Texte source ::
______

1.1.2. La filière, les systèmes de production
On distingue deux types d'activités :
- le verger (plantation, entretien, récolte des fruits) ;
- la station (réception, conditionnement, expédition des fruits).
Certaines entreprises intègrent les deux activités. Pour les producteurs de fruits, les activités relevant de la station sont mises en œuvre dans le cadre d'une coopérative ou d'une société d'expédition.
Les vergers spécialisés, souvent palissés, approvisionne les marchés soit en fruits frais, soit en fruits destinés à la transformation industrielle (conserverie, confiturerie…). Il s'agit souvent de la spéculation principale des exploitations concernées.
La transformation des fruits à la ferme ouvre le champ des possibles pour diversifier l'activité des producteurs, réduire la perte de marchandises (invendus, écarts de tri, retours de marchés) et améliorer la rentabilité en préparant des produits à forte valeur ajoutée.

______

Exercices ::
1. D'après le texte source, dans quel cadre les producteurs de fruits mettent-ils en œuvre les activités relevant de la station ?
2. Indiquez si chacune des affirmations suivantes concorde avec le texte source, en répondant par oui ou par non et en citant les mots décisifs du texte. (a) La station comprend la réception, le conditionnement et l'expédition des fruits. (b) Aucune entreprise n'intègre à la fois le verger et la station. (c) La transformation des fruits à la ferme vise notamment à réduire la perte de marchandises.
3. Rédigez la suite du texte source sur la filière fruitière et ses systèmes de production, à partir de sa dernière phrase.
Les enregistrements qui suivent n'ont aucun rapport avec le texte source.

______

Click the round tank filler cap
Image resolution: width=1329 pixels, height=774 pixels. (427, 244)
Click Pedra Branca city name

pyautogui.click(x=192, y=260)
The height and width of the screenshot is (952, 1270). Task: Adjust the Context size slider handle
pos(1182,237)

______

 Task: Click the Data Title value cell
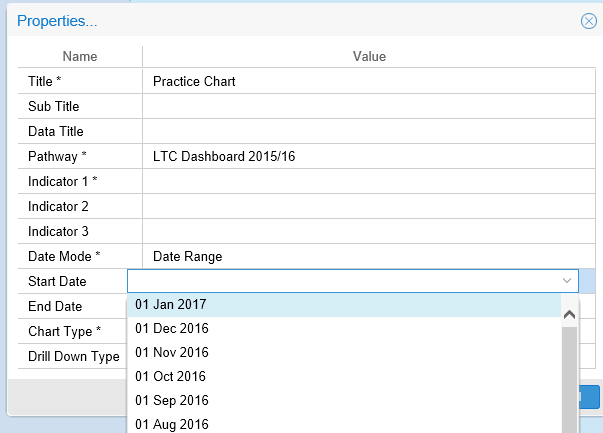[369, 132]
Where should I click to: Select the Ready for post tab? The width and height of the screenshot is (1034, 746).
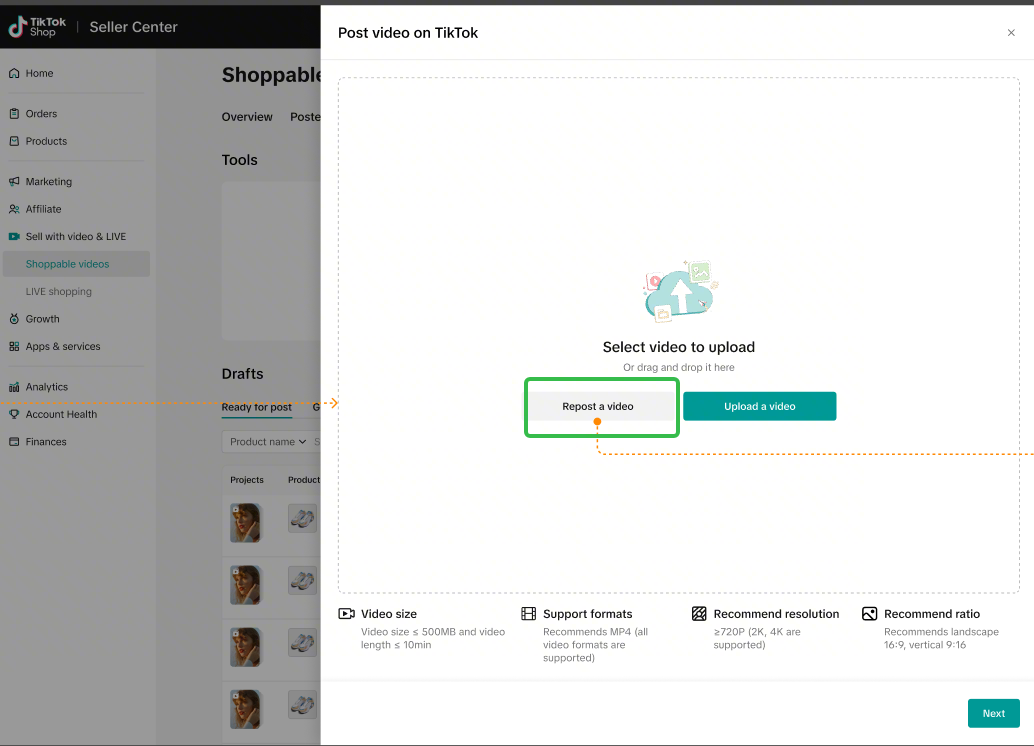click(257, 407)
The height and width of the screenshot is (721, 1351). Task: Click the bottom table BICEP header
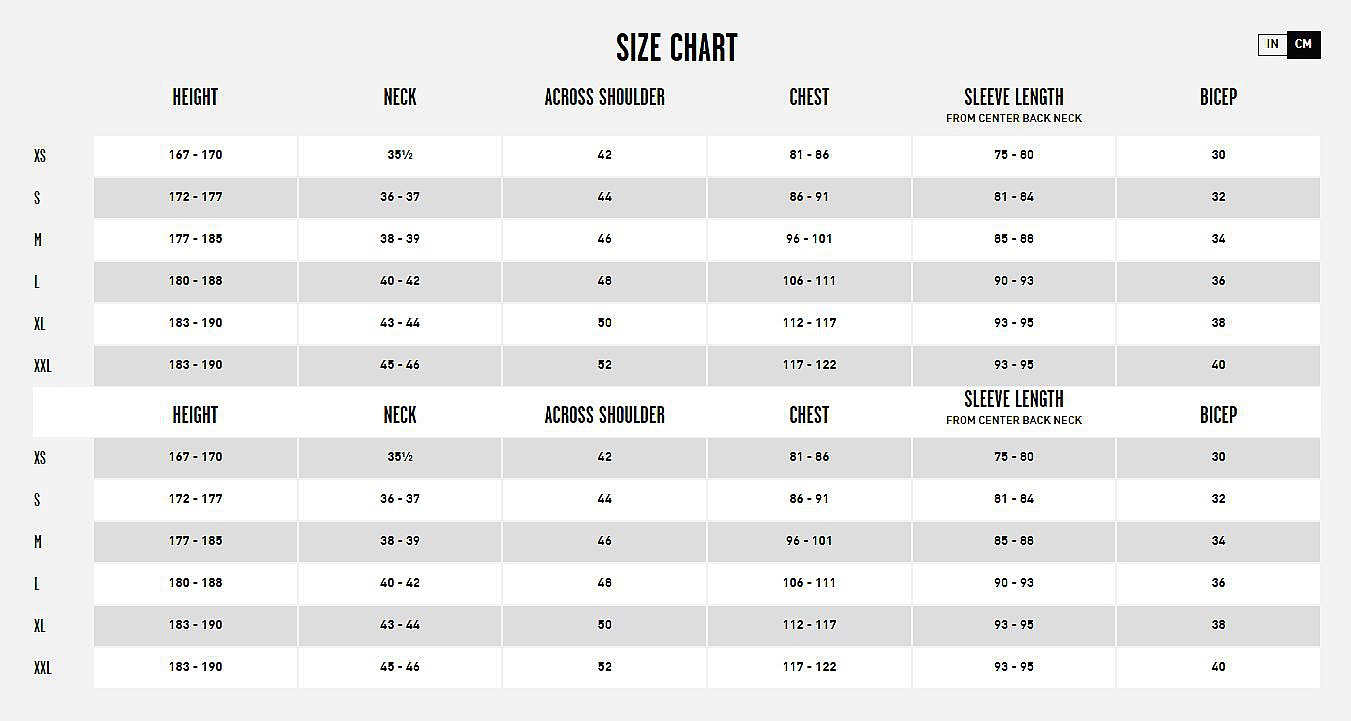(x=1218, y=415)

______

Réponses attendues ::
1. Dans le cadre d'une coopérative ou d'une société d'expédition.

2.
(a) Oui : « la station (réception, conditionnement, expédition des fruits) ».
(b) Non : « Certaines entreprises intègrent les deux activités. »
(c) Oui : « réduire la perte de marchandises (invendus, écarts de tri, retours de marchés) ».

3.
La filière des fruits transformés s'appuie, soit sur des vergers dédiés, soit sur des fruits provenant des écarts de tri des vergers de production pour le marché du frais, ou encore sur des fruits importés. La production nationale destinée à la transformation représente 20 % environ du volume de la production nationale de fruits. La filière regroupe plus de 15 000 producteurs agricoles réunis, pour plus de 90 % d'entre eux, dans des organisations de producteurs qui assurent la commercialisation de leurs fruits et légumes dans le cadre de contrats, très généralement annuels, avec les industriels qui vont les conserver puis les commercialiser. Ces productions très diversifiées occupent près de 160 000 ha.
Les espèces produites sont exclusivement destinées à la transformation, adaptées aux besoins spécifiques des modes de conservation (résistance aux traitements thermiques notamment) et des caractéristiques des marchés. Les productions sont très généralement récoltées mécaniquement.
Dans un contexte économique toujours plus concurrentiel, les responsables d'entreprise doivent désormais composer avec une grande volatilité des prix des produits et des intrants, des aléas climatiques de plus en plus marqués, des citoyens, des consommateurs et des pouvoirs publics plus exigeants vis-à-vis des conditions dans lesquelles s'exerce l'acte de production et ses prolongements. Le secteur agricole doit également faire face à l'évolution des attentes des industriels, plus exigeants en termes de qualité, de traçabilité et de respect de l'environnement.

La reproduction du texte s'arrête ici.